石原莞爾「最終戦争論」(昭和15年)より引用

今の世の中でも、もしもピストル以上の飛び道具を全部なくしたならば、選挙のときには恐らく政党は演壇に立って言論戦なんかやりません。言論では勝負が遅い。必ず腕力を用いることになります。しかし警察はピストルを持っている。兵隊さんは機関銃を持っている。いかに剣道、柔道の大家でも、これではダメだ。だから甚だ迂遠な方法であるが、言論戦で選挙を争っているのです。兵器の発達が世の中を泰平にしているのです。この次の、すごい決戦戦争で、人類はもうとても戦争をやることはできないということになる。そこで初めて世界の人類が長くあこがれていた本当の平和に到着するのであります。

当時の言論戦が高度に思弁的で理路整然としていたのか、それとも有権者の生理に訴え掛ける多分に情緒的なものだったのか私は知りません。しかし少なくとも、選挙カーで我が名を連呼し無差別に握手しまくる現代の選挙戦よりはマシだったろうとは容易に想像が付く。

火器兵器が腕力の行使を抑止し天下泰平の実現を助けるという石原の発想は正しい。これは警察等の暴力装置が多くの国家の治安維持に一定程度貢献している現実からも分かる。ただ、彼の言う「決戦戦争」即ち第二次世界大戦において、彼の想像した「兵器の発達」をも恐らく越えていた、そして少なくとも当時における最進化型であった二種類の大量破壊兵器が日本での無辜の人体実験に使われ、戦争自体の決着はハッキリ付いたが、「世界の人類が長くあこがれていた本当の平和に到着」する事はなかった。複数の官軍は更に新たな兵器の開発に腐心し、新たな対立軸を産んだだけだった。ケリを付ける筈の兵器の開発にキリは無かった。結果を知る我々からすればこれも殆ど必然と言えようが、石原はこの逆説的平和実現を本気で希求していたのだろう。

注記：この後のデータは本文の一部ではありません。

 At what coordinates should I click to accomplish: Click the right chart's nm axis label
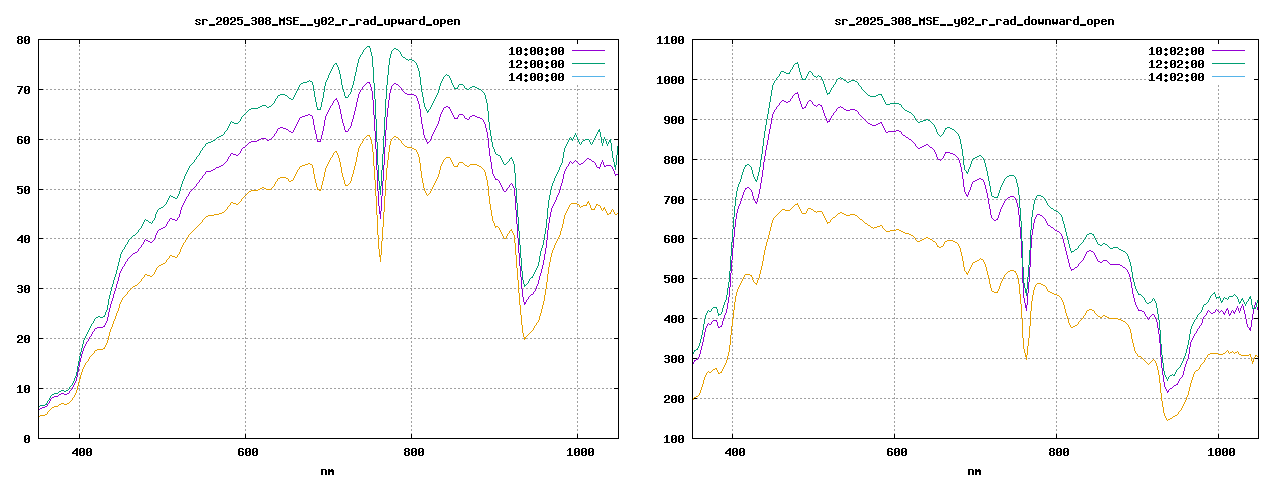tap(974, 471)
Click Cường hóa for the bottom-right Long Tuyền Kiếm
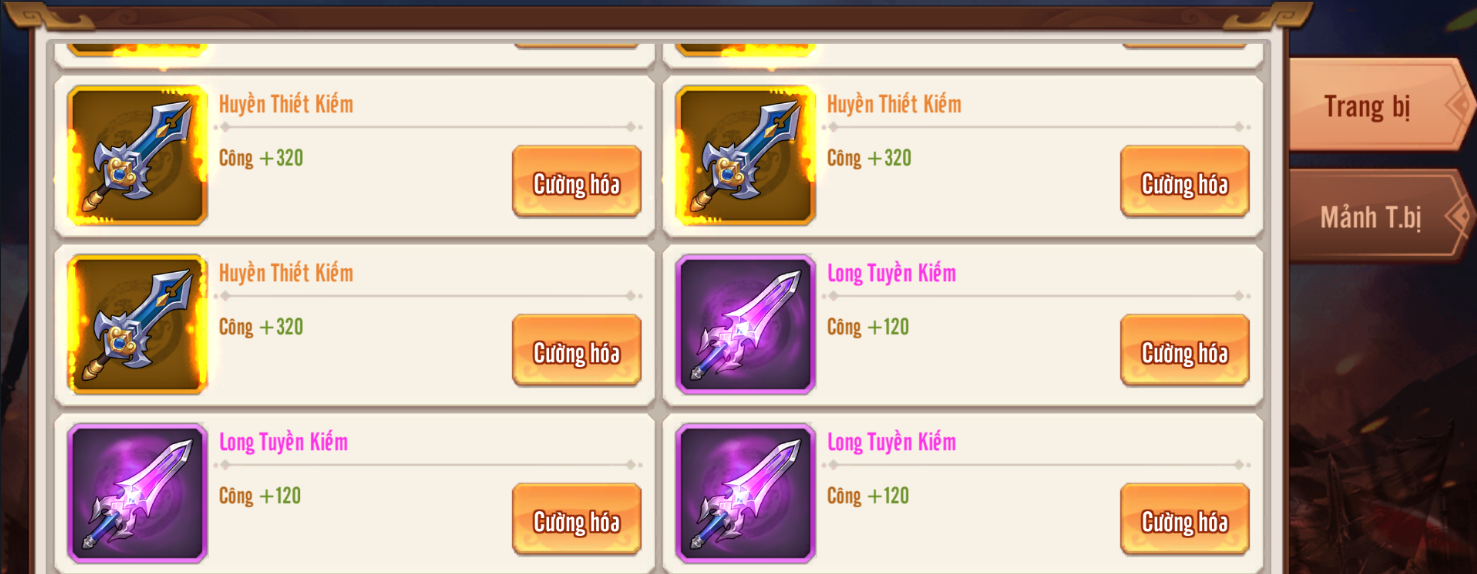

米国にとっての地政学上の軍事要衝に成り下がり主権国家としては蚊帳の外に追い遣られた賊軍日本は、インチキな平和に到着する事になった。それでもその贋作を愛で、またそれに憧れる者は少なくなかった。何せ身の周りの平穏無事は、それ以上思いを馳せる事をしない者にとっては、紛う事なき厳然たる事実であり、真実の平和であったのだ。「本当の平和に到着」したと多くが勘違いした。そしてそれは彼らにとって、平和憲法の美名の下に永劫存続すべき、またさせるべき規範となった。そんな少し想像力の足りない「インテリ」達の標榜した共産主義や社会主義の正体は、オルタナティブなカッコ良さを持つ、本質的には機能せぬ仮託された「理論」だった。彼らにとってのレーニンは差詰め、反逆のロックスターといった所か。自虐的なまでの「反省」が高級な思想と見なされ、言論で行う筈の「総括」が暴力を意味するに至った。これ以上の皮肉があろうか。

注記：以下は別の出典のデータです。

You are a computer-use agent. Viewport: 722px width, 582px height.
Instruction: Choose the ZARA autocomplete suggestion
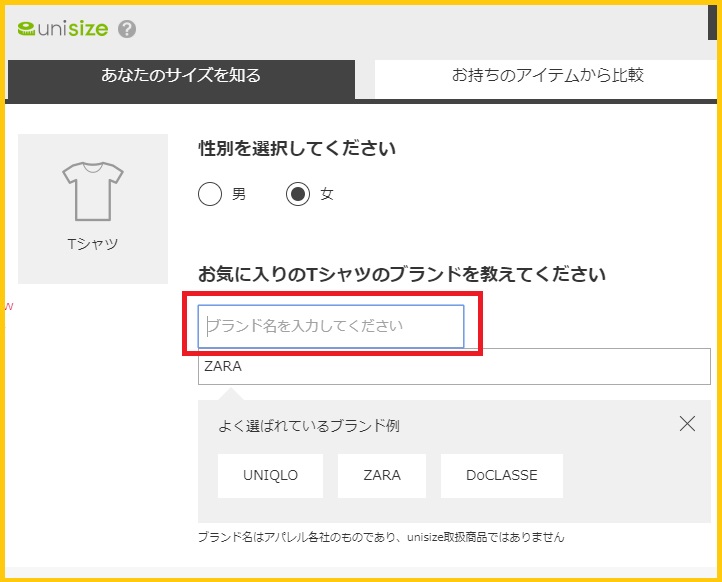[454, 367]
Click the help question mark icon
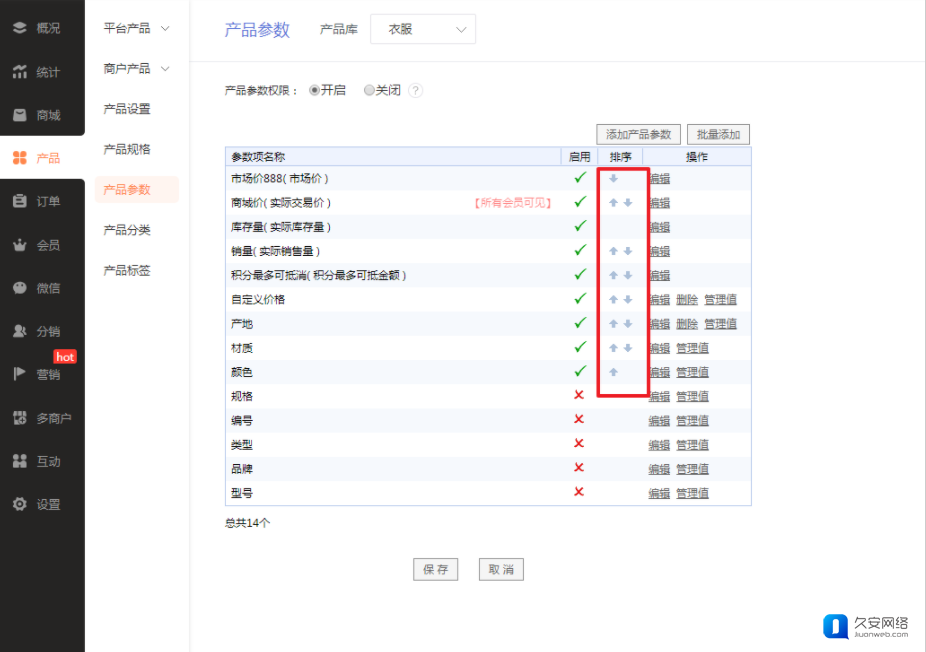Image resolution: width=926 pixels, height=652 pixels. coord(415,91)
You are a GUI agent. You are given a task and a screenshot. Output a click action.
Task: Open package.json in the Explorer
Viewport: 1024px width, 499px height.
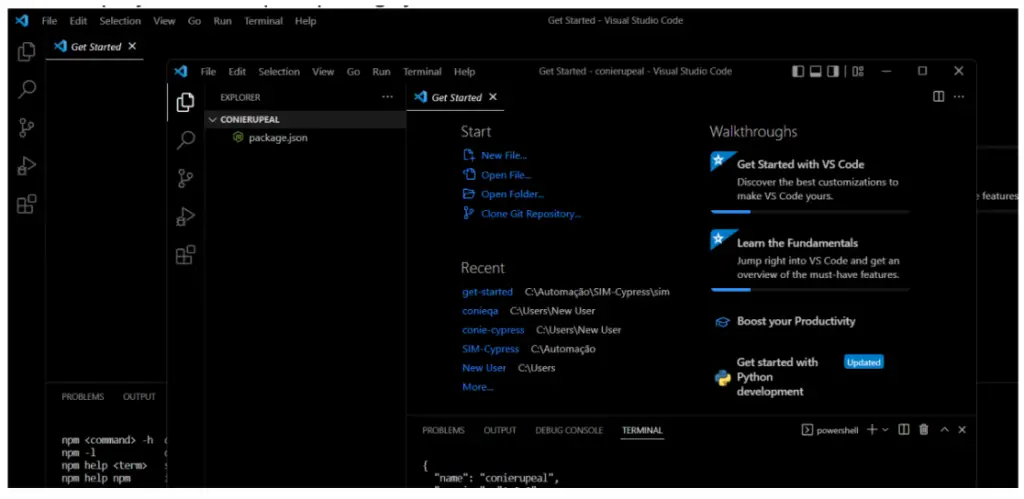(277, 138)
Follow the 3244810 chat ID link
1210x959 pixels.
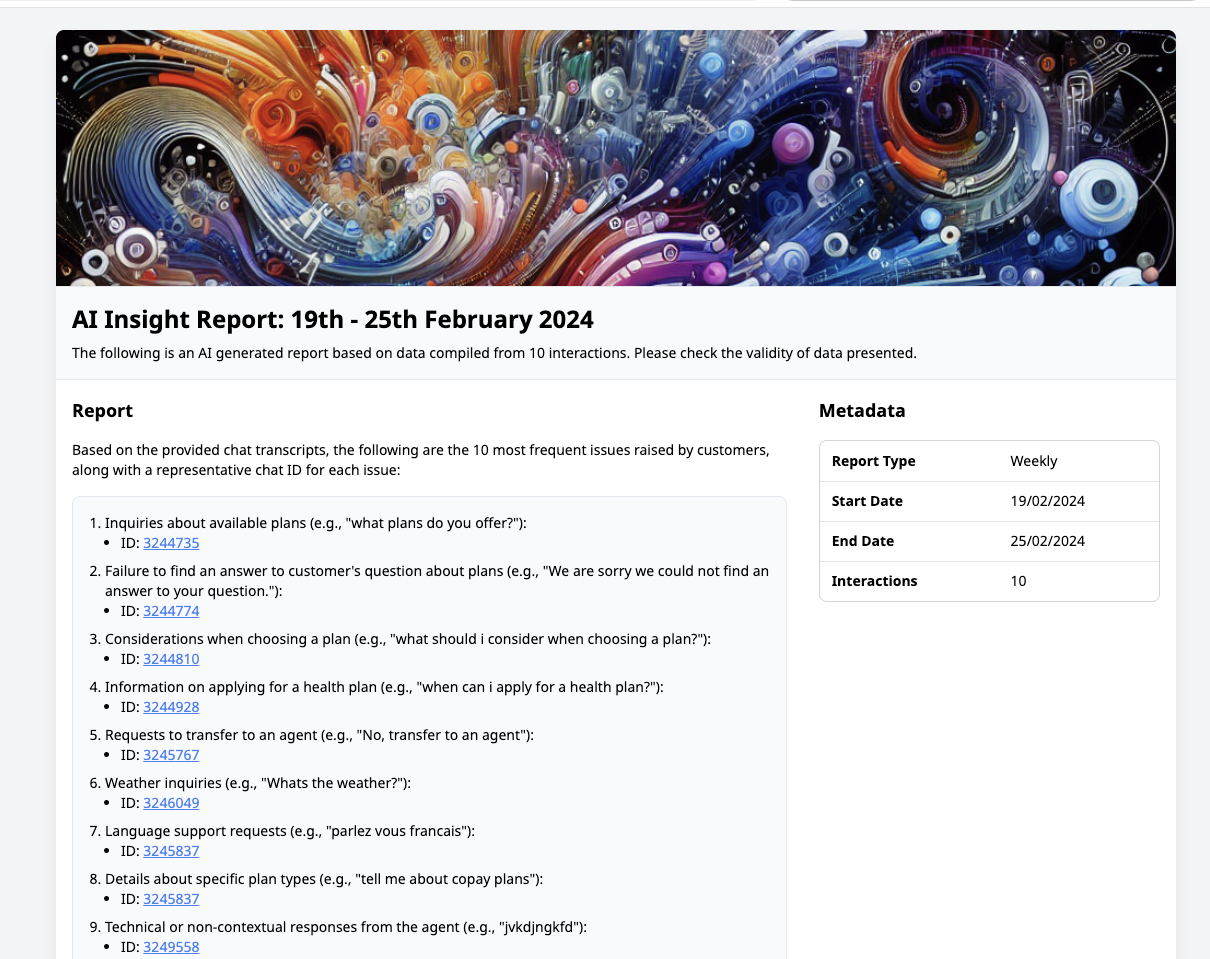(171, 659)
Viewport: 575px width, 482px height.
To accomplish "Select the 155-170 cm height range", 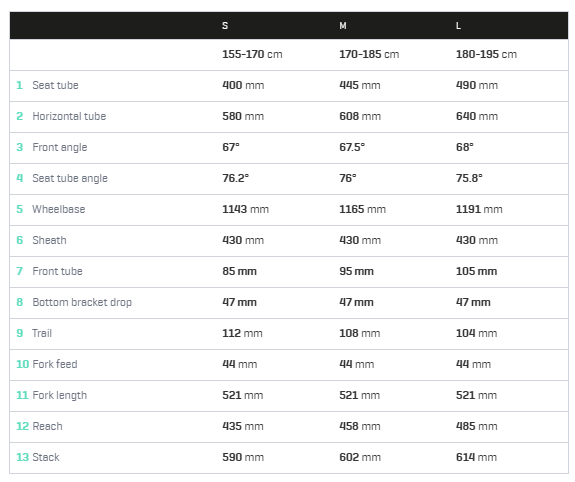I will pos(252,54).
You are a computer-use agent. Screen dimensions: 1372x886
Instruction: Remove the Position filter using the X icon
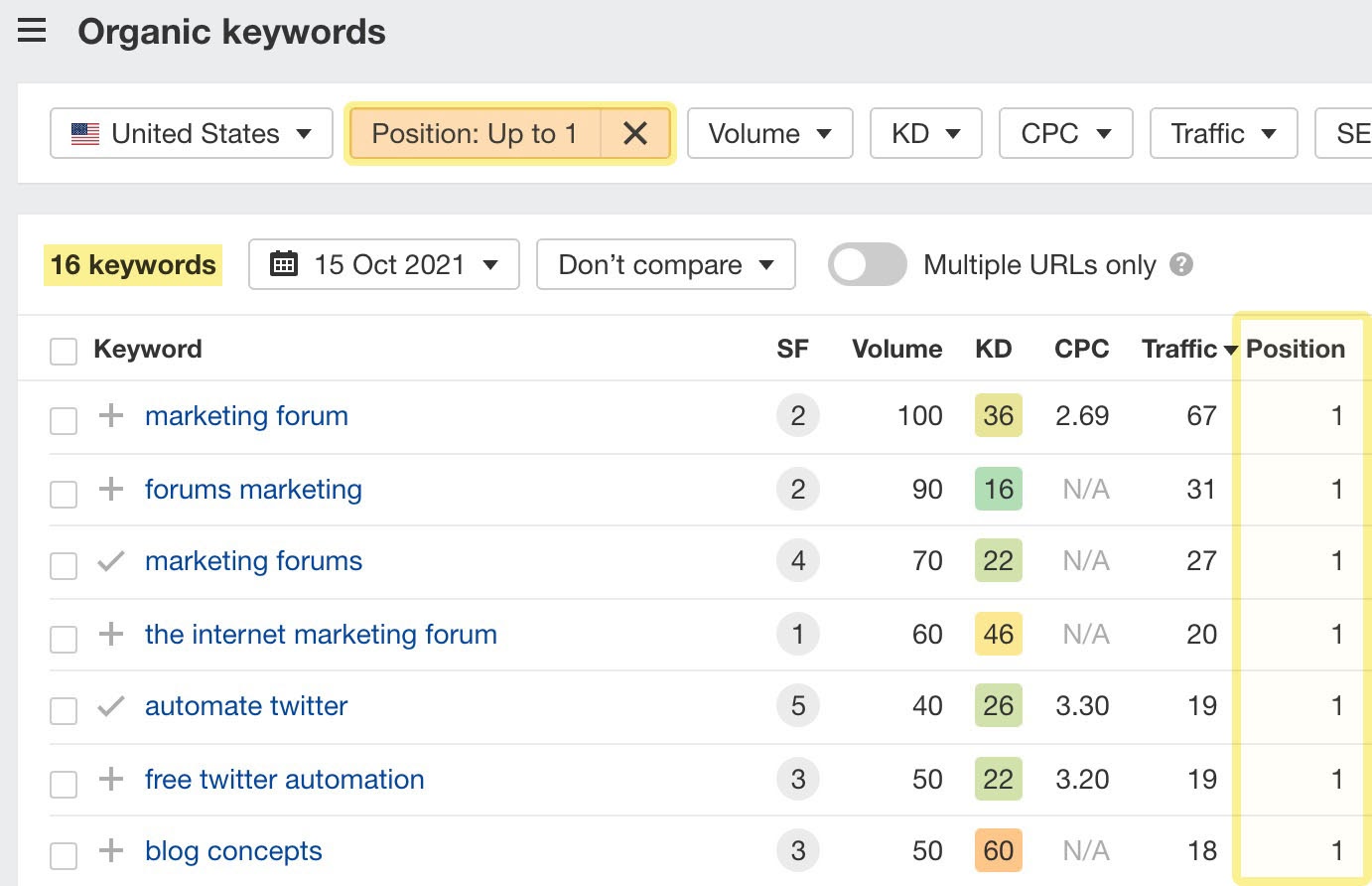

さて、史実の捏造は言論における暴力どころか飛び道具と言えよう。
朝日新聞は、従軍慰安婦に関するでっち上げを認めたものの、その記事が与えてきた国内外へのインパクトについては知らんぷりを通そうとしたのだろうか。無論そっちが本筋だろうに。後々何かの言い訳に使えそうな、「認めた」という既成事実を得たかったに過ぎないのだろう。
しかし皮肉な事に、連載を任せていた、言わば身内への対応が引金となり、自身の中途半端さが浮き彫りに。
今、最も人気のあるジャーナリスト、池上彰の軽快で毅然とした態度に大新聞社ともあろうものがオロオロ。で、挙句、ここへ来て世論に鑑み(つまりは保身の為に)、当初拒否した、謝罪を求める彼の記事の掲載を認めるハメに。
そもそも彼もきっと朝日の対応を試したのではなく、マトモな方向へ引導してやろうとしたのだろう。

ま、どの道、その後手後手の保身の企ても奏功せず、発行部数減少という社会的制裁を喰らうのも時間の問題だろうが、見限るばっかじゃカワイソ過ぎる。同志の集まりの筈の政党の中にだって意見のかなり異なる者が混在する。朝日の中にだってマトモな想像力を備えた者はきっといるでしょう。そんな彼らの自浄を期待し、行く行くは、虚偽によるミスリーディング兵器なんぞ完全に放棄し、尋常なる勝負が出来る言論機関になって欲しいものだ。